# Visa 189 or 190? ICT Security Specialist (75+5)



## Khushbu107 (Feb 26, 2018)

Hello Experts,

I have recently cleared PTE with more than 79 in all domains and now my updated point score is 75 (Independent, 189) and state nomination (190) score becomes 80 points. 

I'm a bit confused because I may get invite in 1-2 months for 189 and possible for state as well before 189 invite. I do not want to loose an opportunity of early invite and at the same time inclined towards getting independent visa thereby saving AUD 300 as processing fee for state visa.

Can you please guide/suggest on following two options:

1.) Withdrawing state EOI for some time (1-2 months) and hoping to get 189 at the earliest
2.) Do not withdraw and wait for any invite (flipside is have to pay processing fee and 14 day deadline to accept).

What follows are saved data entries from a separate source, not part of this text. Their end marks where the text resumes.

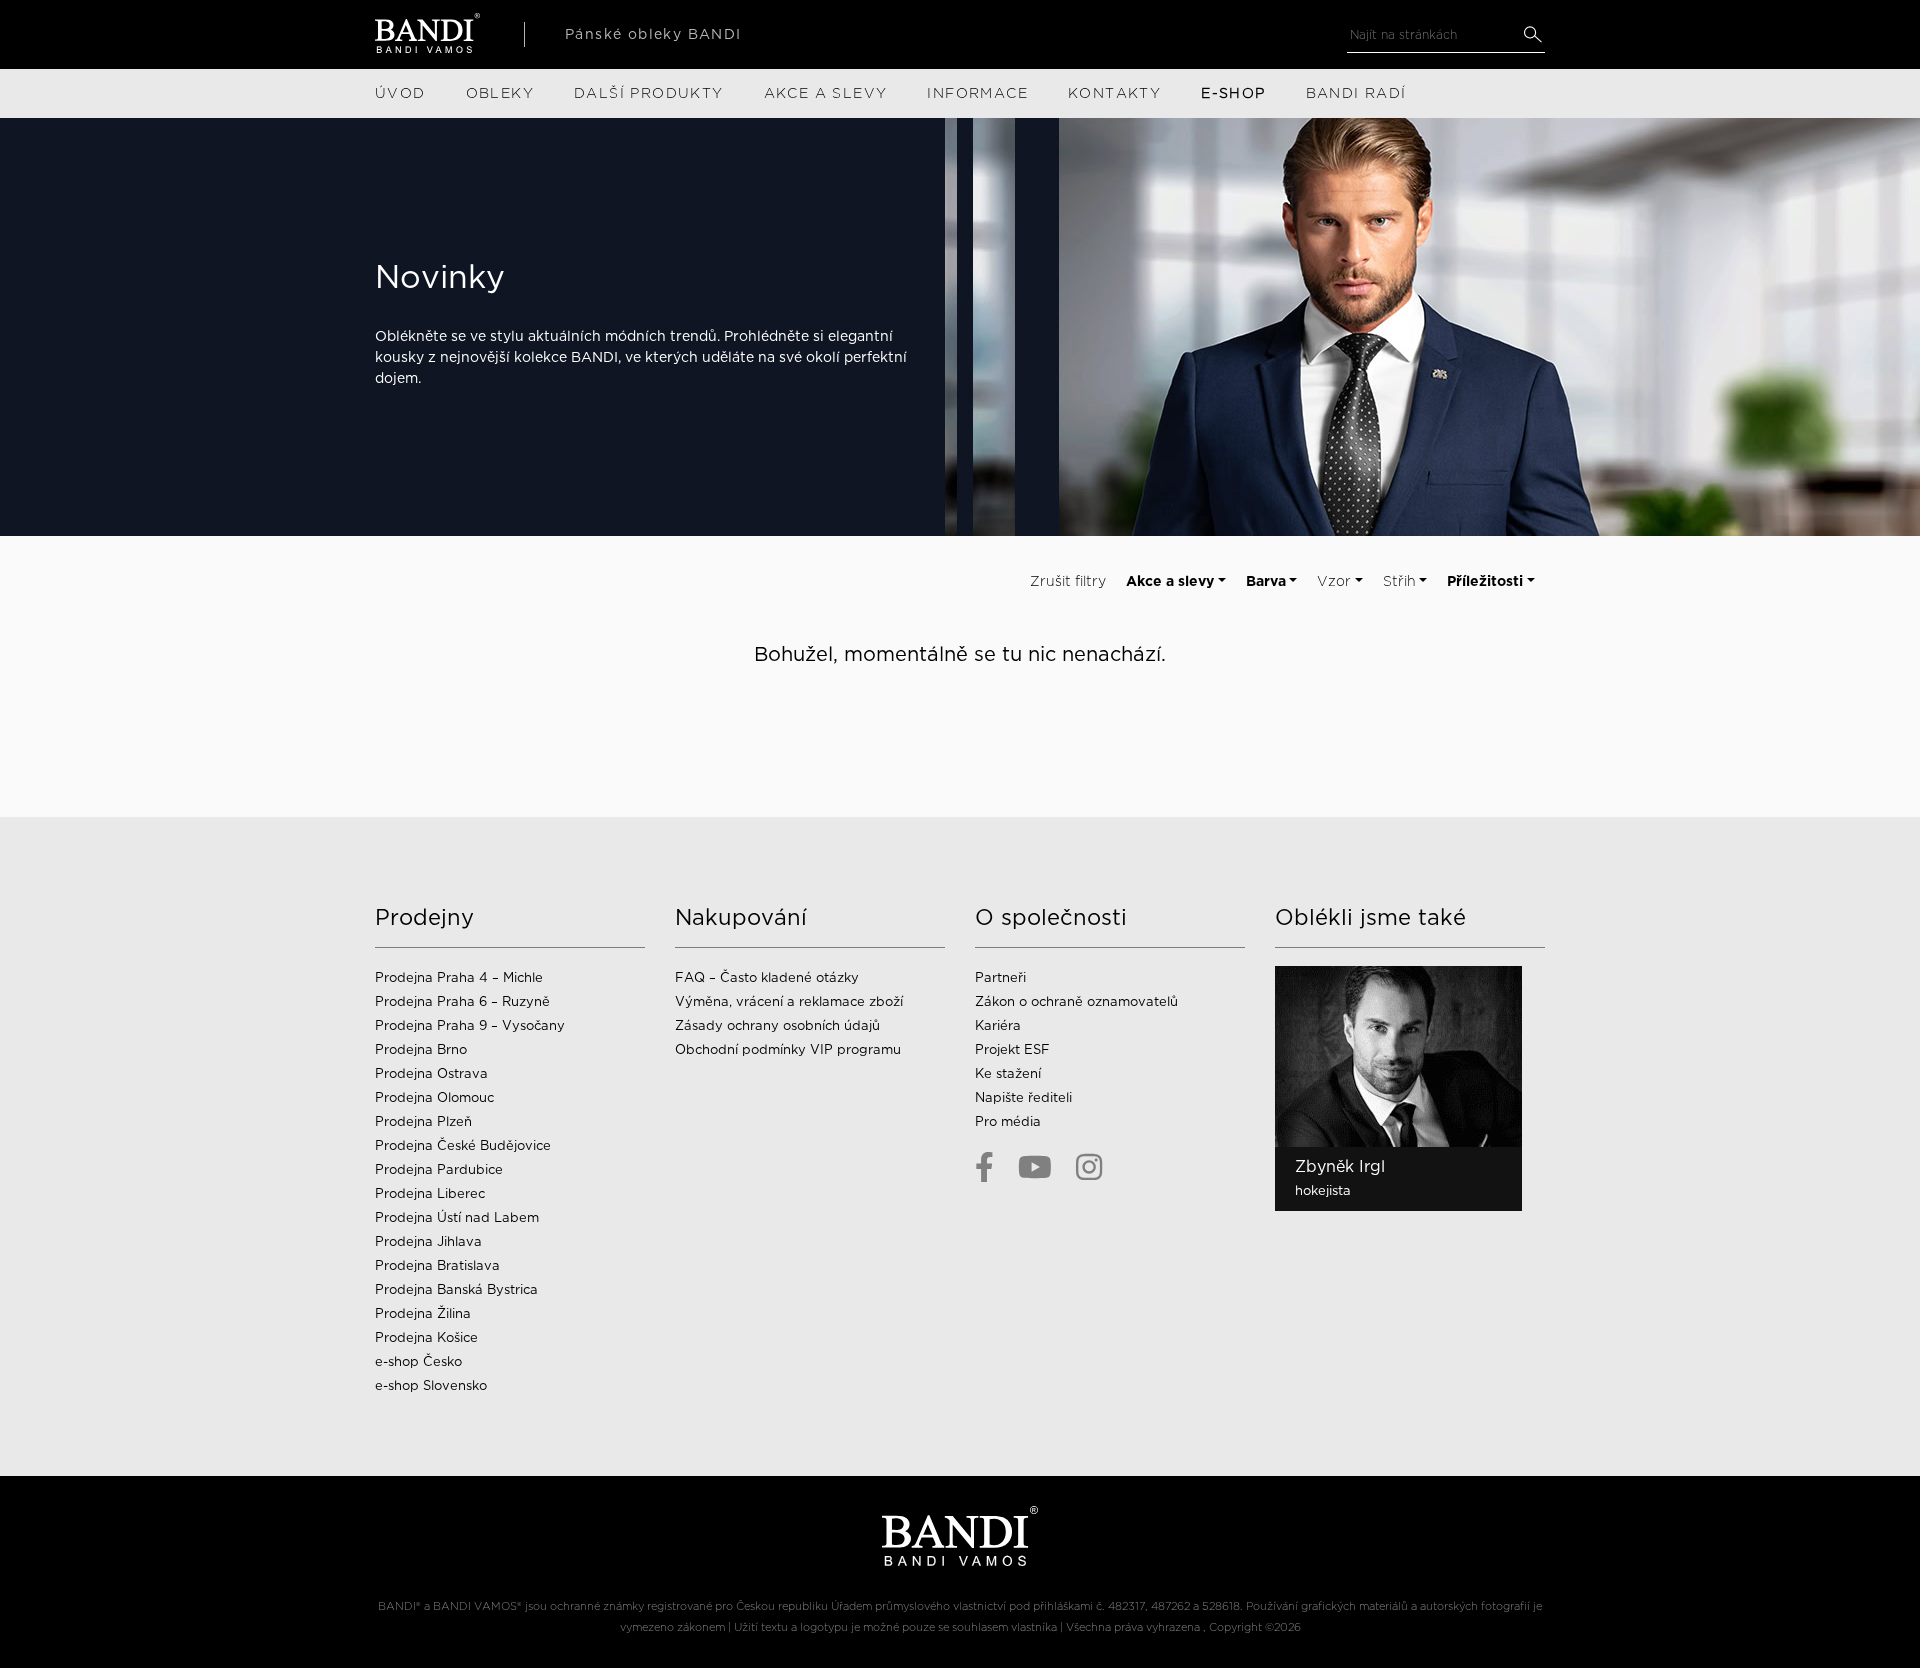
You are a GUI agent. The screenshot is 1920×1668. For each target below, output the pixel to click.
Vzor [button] (1334, 581)
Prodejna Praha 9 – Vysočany (470, 1025)
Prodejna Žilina (423, 1313)
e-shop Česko (418, 1361)
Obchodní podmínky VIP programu (790, 1049)
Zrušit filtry (1068, 581)
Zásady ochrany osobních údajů (777, 1025)
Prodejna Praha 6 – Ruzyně (462, 1001)
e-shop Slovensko (431, 1385)
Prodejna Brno (421, 1049)
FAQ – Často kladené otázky (767, 977)
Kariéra (998, 1025)
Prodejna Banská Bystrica (456, 1289)
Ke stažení (1008, 1073)
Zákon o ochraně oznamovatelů (1076, 1001)
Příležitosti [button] (1485, 581)
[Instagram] (1089, 1167)
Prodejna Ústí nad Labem (457, 1217)
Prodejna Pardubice (439, 1169)
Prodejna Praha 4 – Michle (459, 977)
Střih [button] (1399, 581)
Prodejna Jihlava (428, 1241)
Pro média (1008, 1121)
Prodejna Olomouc (434, 1097)
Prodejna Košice (426, 1337)
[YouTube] (1035, 1167)
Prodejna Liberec (430, 1193)
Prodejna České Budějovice (463, 1145)
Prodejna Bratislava (437, 1265)
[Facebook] (984, 1167)
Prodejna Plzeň (423, 1121)
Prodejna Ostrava (431, 1073)
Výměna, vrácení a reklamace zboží (789, 1001)
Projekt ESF (1012, 1049)
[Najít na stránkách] (1532, 34)
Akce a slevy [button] (1170, 581)
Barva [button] (1266, 581)
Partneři (1000, 977)
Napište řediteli (1023, 1097)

Please suggest based on your experience.


----------



## mustafa01 (Jan 29, 2017)

Khushbu107 said:


> Hello Experts,
> 
> I have recently cleared PTE with more than 79 in all domains and now my updated point score is 75 (Independent, 189) and state nomination (190) score becomes 80 points.
> 
> ...


Based on current circumstances, DO NOT WITHDRAW 190.
Ideally you should submit two different EOI's , one for 189 and another one for 190, so even if you get nominated from 190 and later invited, your 189 is active. Don't worry about the flip side of paying $300 for state nomination, just think about not losing an opportunity to apply for your PR. You may or may not get invited for 189 due to any DoHA policy changes, so then what. Better to spend $300 than to loose an opportunity to apply for PR.


----------



## luvjd (Aug 10, 2017)

Khushbu107 said:


> Hello Experts,
> 
> I have recently cleared PTE with more than 79 in all domains and now my updated point score is 75 (Independent, 189) and state nomination (190) score becomes 80 points.
> 
> ...


Though this occupation is eligible for 190, not many states are inviting except for NT.
It's up to you to take 190 invitation from NT or not. You need to research job prospects for your occupation in NT.
75 points are considered a good score for 189 if you are willing to wait for few months.
It is not the $300 you need to worry about but confining yourself to one state where job prospects may be bleak with 190.
Though there is a caveat that immigration policies might change, it is very unlikely to have any drastic changes in the policy in the short-term.
If I were you, I will wait for 189 invite rather than accepting 190 from NT.
This is just my thought, you are free to take your decision. But I suggest you do more research on your occupation job prospects. 
If the invitation is from NSW or VIC, it will be a different story.


----------